The Danish nationwide study suggests that first-trimester exposure to lamotrigine, oxcarbazepine, topiramate, gabapentin, or levetiracetam compared favorably with no exposure.
Antiepileptic drugs. |
The results are published in the May 18 issue of the Journal of the American Medical Association.
The researchers report the prevalence of antiepileptic drug use in pregnant women is 0.2% to 0.5%. Although most take these medications for epilepsy, others have prescriptions for the treatment of bipolar mood disorders, migraine, and neuropathic pain syndrome.
Older-generation antiepileptic drugs, such as valproate, phenobarbital, phenytoin, and carbamazepine, have been associated with an approximately 3-fold increased risk for birth defects.
In this study, investigators identified 1532 pregnant women exposed to new antiepileptic drugs. Of these, 3.2% of infants were born with birth defects compared with 2.4% with no antiepileptic drug exposure.
Unadjusted estimates showed a significant association between most new antiepileptic drugs and birth defects, the study authors point out. However, after adjusting for previous use of older-generation antiepileptic drug use and epilepsy, no association remained.
Table. Prevalence Odds Ratio of Major Birth Defects
Antiepileptic | Women, No. | Birth Defects, % | Odds Ratio (95% Confidence Interval) | Adjusted Odds Ratio (95% Confidence Interval) |
Lamotrigine | 1019 | 3.7 | 1.59 (1.15 – 2.20) | 1.18 (0.83 – 1.68) |
Oxcarbazepine | 393 | 2.8 | 1.18 (0.65 – 2.15) | 0.86 (0.46 – 1.59) |
Topiramate | 108 | 4.6 | 1.99 (0.81 – 4.88) | 1.44 (0.58 – 3.58) |
Gabapentin | 59 | 1.7 | 0.71 (0.10 – 5.10) | 0.53 (0.07 – 3.85) |
Levetiracetam | 58 | 0 | Not estimable | Not estimable |
The investigators report that risk estimates could not be calculated for levetiracetam due to a lack of cases.

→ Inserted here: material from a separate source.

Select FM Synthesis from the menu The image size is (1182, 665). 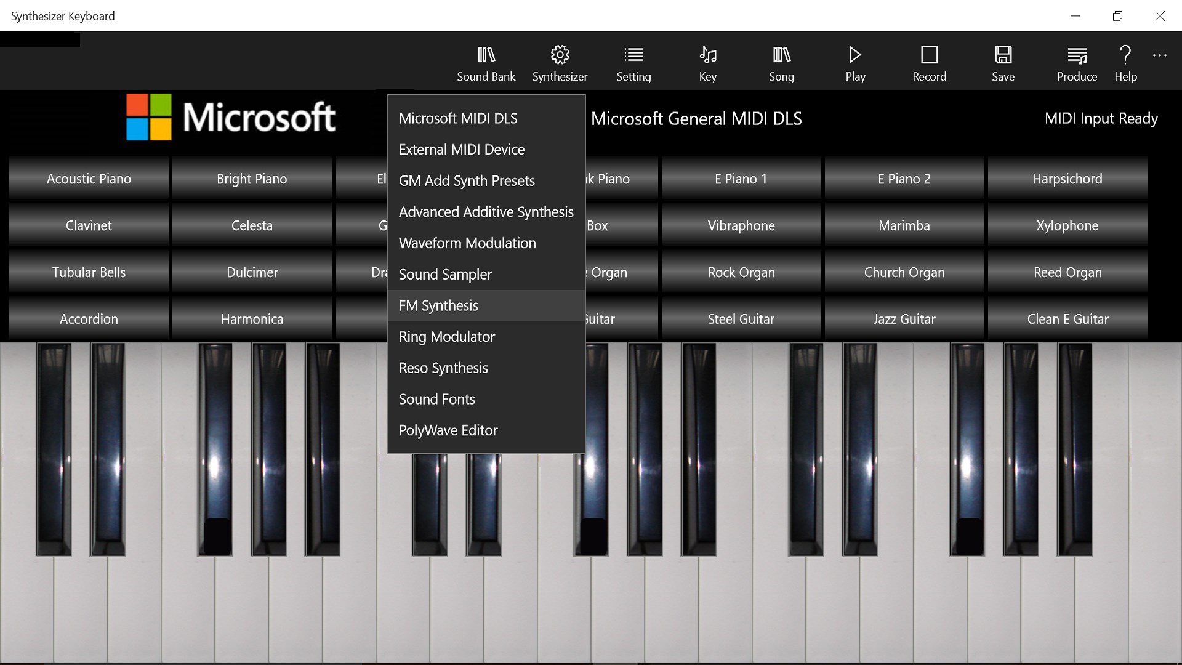tap(438, 305)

Lamotrigine was the most commonly prescribed antiepileptic drug. Investigators found the risk with high-dose lamotrigine was greater than with low-dose treatment.

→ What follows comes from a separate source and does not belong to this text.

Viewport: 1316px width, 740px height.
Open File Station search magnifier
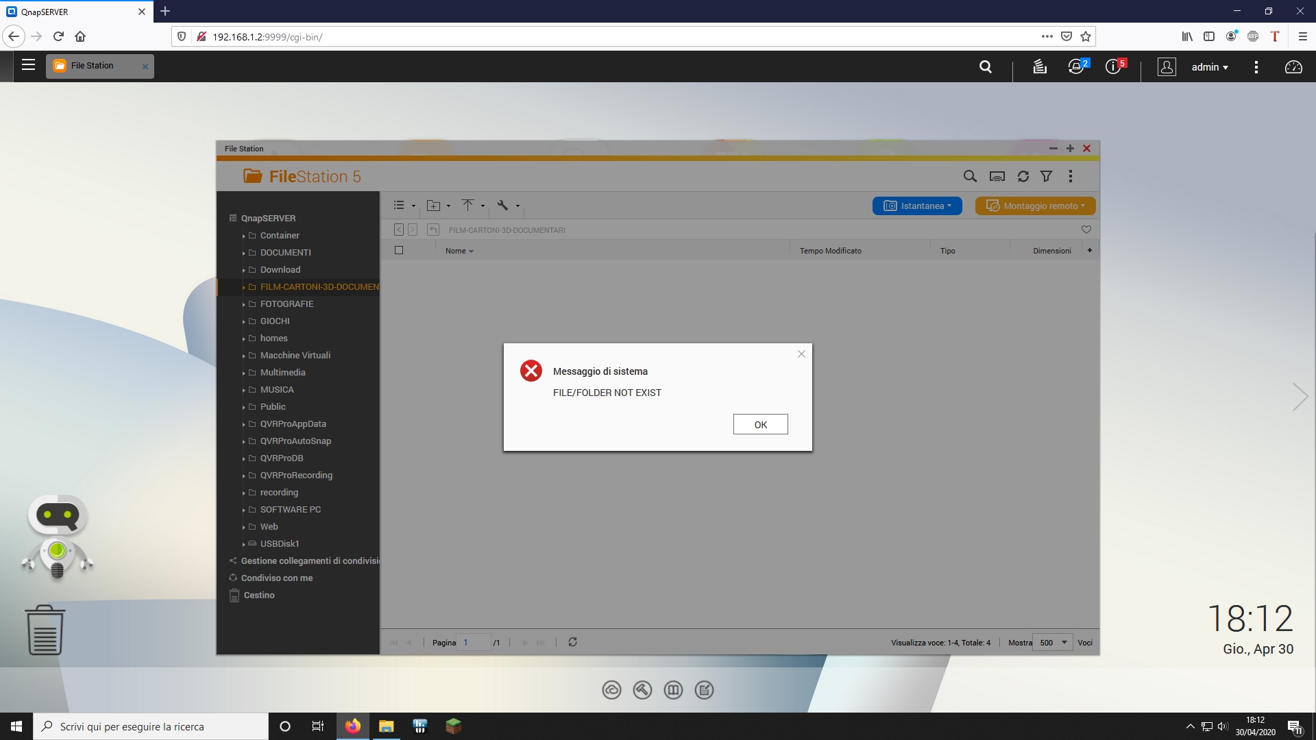coord(969,177)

Pregnant women taking 250 mg per day or more had a 1.73 odds ratio of having an infant with a major birth defect. The 95% confidence interval was 1.21 to 2.48. The adjusted ratio was 1.29 with a confidence interval of 0.88 to 1.90. Patients taking lower doses of lamotrigine had an adjusted odds ratio of 0.84 with a confidence interval of 0.39 to 1.82.
Asked by Medscape Medical News to comment on the findings, Kimford Meador, MD, lead investigator of the ongoing Neurodevelopmental Effects of Antiepileptic Drugs study, complimented the national registry analysis that adjusted for confounding factors and had a large sample size for lamotrigine.

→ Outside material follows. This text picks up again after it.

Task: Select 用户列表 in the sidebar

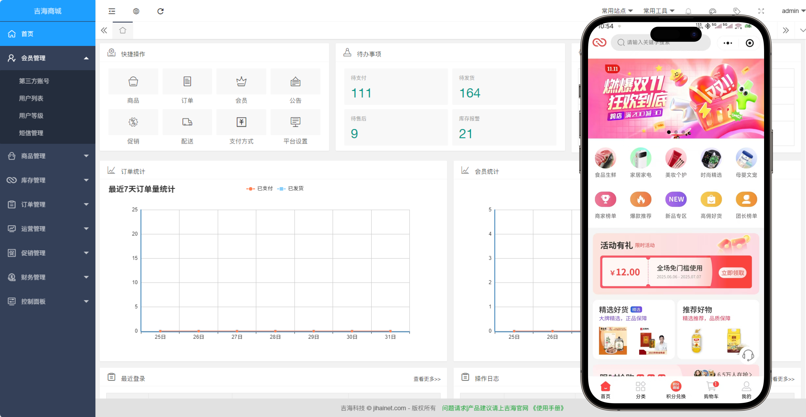Action: tap(31, 98)
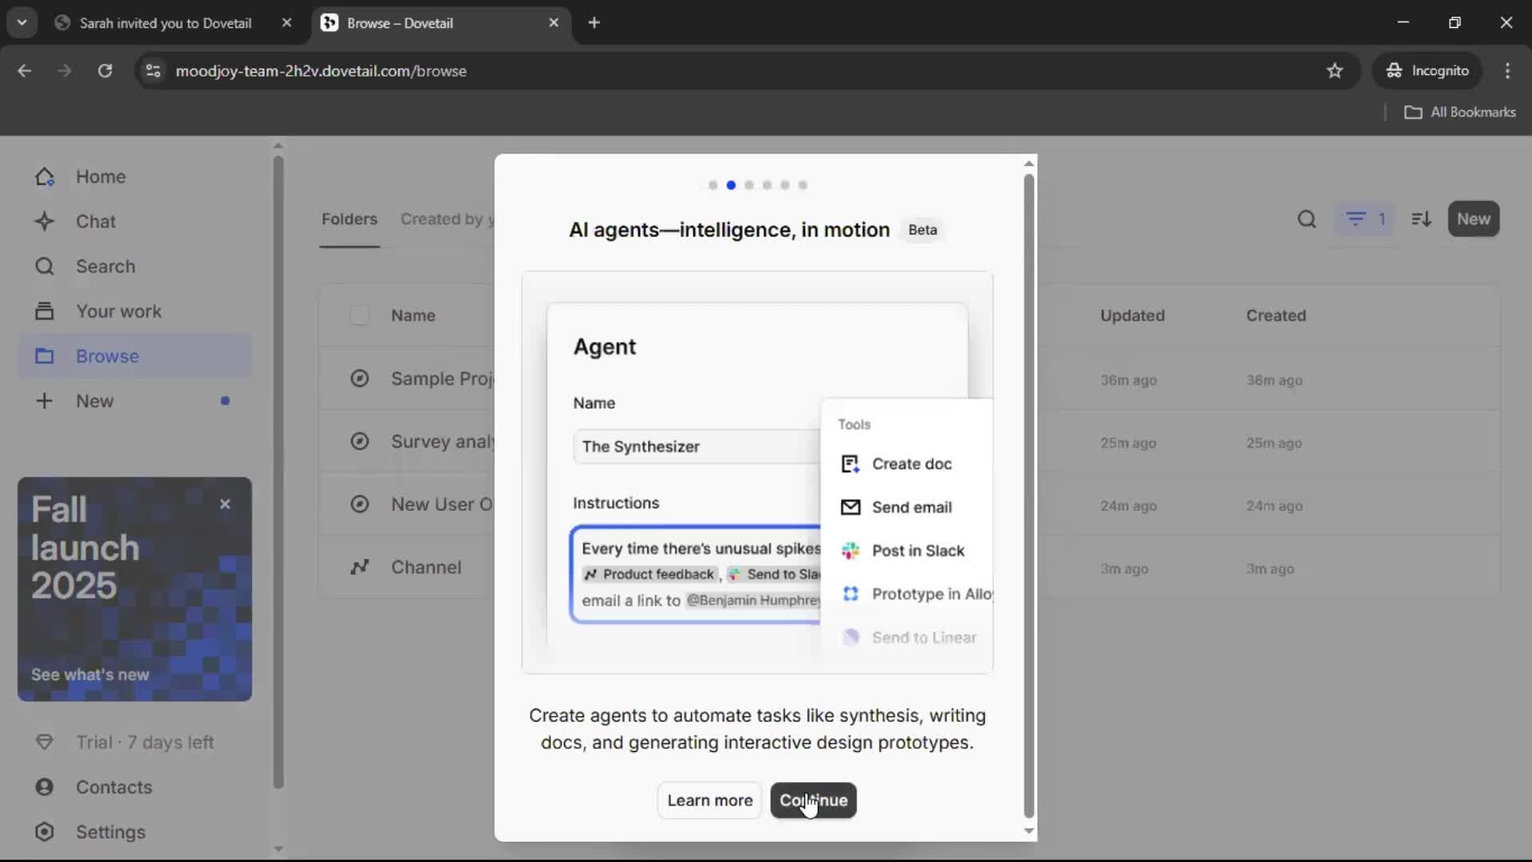The width and height of the screenshot is (1532, 862).
Task: Open the filter icon showing 1
Action: [1364, 219]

"The percentage of birth defects listed for lamotrigine is likely higher than it would be for monotherapy as both polytherapy and monotherapy appear to be included in their estimate," he said.
Dr. Meador, from Emory University in Atlanta, Georgia, was less enthusiastic about the numbers for the other antiepileptic drugs. "The information is encouraging, but the sample sizes are too small to be definitive. It is not clear that the association of maternal epilepsy with birth defects is not confounded by antiepileptic drug dose since the treatment of epilepsy usually employs higher doses overall than migraine, pain, and psychiatric indications."
Like all previous studies, Dr. Meador pointed out, no blood levels were taken. "The marked individual variability in metabolic changes during pregnancy could obscure teratogenic dose effects."
Still, he said, "the findings add to our knowledge base."
This study was funded by the Danish Medical Research Council and the Lundbeck Foundation. The researchers have disclosed no relevant financial relationships.